ASSIGNMENT
Go through the records below and write each one out again unchanged.

INPUT RECORDS
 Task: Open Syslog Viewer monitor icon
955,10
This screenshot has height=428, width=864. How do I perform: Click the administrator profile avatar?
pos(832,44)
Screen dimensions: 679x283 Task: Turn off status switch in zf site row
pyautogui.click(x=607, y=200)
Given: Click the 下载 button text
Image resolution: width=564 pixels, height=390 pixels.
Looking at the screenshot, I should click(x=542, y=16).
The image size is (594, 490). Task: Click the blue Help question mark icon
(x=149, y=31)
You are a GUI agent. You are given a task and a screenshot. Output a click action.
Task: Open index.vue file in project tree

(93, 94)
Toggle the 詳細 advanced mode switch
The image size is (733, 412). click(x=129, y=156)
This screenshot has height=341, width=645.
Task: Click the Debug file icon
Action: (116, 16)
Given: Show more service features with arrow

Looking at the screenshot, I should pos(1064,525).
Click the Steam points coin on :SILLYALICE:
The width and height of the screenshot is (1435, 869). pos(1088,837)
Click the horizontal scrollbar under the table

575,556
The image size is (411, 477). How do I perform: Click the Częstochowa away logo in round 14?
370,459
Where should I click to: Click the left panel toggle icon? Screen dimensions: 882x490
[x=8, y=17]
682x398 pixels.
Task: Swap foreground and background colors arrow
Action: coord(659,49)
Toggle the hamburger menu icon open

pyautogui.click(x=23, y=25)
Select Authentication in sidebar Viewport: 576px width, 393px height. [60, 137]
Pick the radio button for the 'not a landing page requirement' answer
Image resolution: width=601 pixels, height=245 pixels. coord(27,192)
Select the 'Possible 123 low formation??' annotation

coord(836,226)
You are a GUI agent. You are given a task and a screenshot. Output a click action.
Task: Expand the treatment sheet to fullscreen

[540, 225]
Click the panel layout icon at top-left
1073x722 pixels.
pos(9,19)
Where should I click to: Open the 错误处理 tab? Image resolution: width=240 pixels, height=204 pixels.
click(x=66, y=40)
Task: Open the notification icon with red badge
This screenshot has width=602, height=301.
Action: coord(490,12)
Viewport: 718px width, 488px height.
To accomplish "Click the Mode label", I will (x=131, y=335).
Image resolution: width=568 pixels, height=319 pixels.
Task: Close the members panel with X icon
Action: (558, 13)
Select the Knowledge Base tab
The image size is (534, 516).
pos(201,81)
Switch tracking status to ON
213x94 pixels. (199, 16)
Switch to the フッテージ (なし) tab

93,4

ANSWER SECTION
 Task: Open Syslog Viewer monitor icon
955,10
This screenshot has height=428, width=864. How do I perform: Click the administrator profile avatar?
pos(832,44)
Screen dimensions: 679x283 Task: Turn off status switch in zf site row
pyautogui.click(x=607, y=200)
Given: Click the 下载 button text
Image resolution: width=564 pixels, height=390 pixels.
Looking at the screenshot, I should click(x=542, y=16).
The image size is (594, 490). Task: Click the blue Help question mark icon
(x=149, y=31)
You are a GUI agent. You are given a task and a screenshot. Output a click action.
Task: Open index.vue file in project tree

(93, 94)
Toggle the 詳細 advanced mode switch
The image size is (733, 412). click(x=129, y=156)
This screenshot has height=341, width=645.
Task: Click the Debug file icon
Action: (116, 16)
Given: Show more service features with arrow

Looking at the screenshot, I should pos(1064,525).
Click the Steam points coin on :SILLYALICE:
The width and height of the screenshot is (1435, 869). pos(1088,837)
Click the horizontal scrollbar under the table

575,556
The image size is (411, 477). How do I perform: Click the Częstochowa away logo in round 14?
370,459
Where should I click to: Click the left panel toggle icon? Screen dimensions: 882x490
[x=8, y=17]
682x398 pixels.
Task: Swap foreground and background colors arrow
Action: coord(659,49)
Toggle the hamburger menu icon open

pyautogui.click(x=23, y=25)
Select Authentication in sidebar Viewport: 576px width, 393px height. [60, 137]
Pick the radio button for the 'not a landing page requirement' answer
Image resolution: width=601 pixels, height=245 pixels. coord(27,192)
Select the 'Possible 123 low formation??' annotation

coord(836,226)
You are a GUI agent. You are given a task and a screenshot. Output a click action.
Task: Expand the treatment sheet to fullscreen

[540, 225]
Click the panel layout icon at top-left
1073x722 pixels.
pos(9,19)
Where should I click to: Open the 错误处理 tab? Image resolution: width=240 pixels, height=204 pixels.
click(x=66, y=40)
Task: Open the notification icon with red badge
This screenshot has width=602, height=301.
Action: coord(490,12)
Viewport: 718px width, 488px height.
To accomplish "Click the Mode label", I will (x=131, y=335).
Image resolution: width=568 pixels, height=319 pixels.
Task: Close the members panel with X icon
Action: (558, 13)
Select the Knowledge Base tab
The image size is (534, 516).
pos(201,81)
Switch tracking status to ON
213x94 pixels. (199, 16)
Switch to the フッテージ (なし) tab

93,4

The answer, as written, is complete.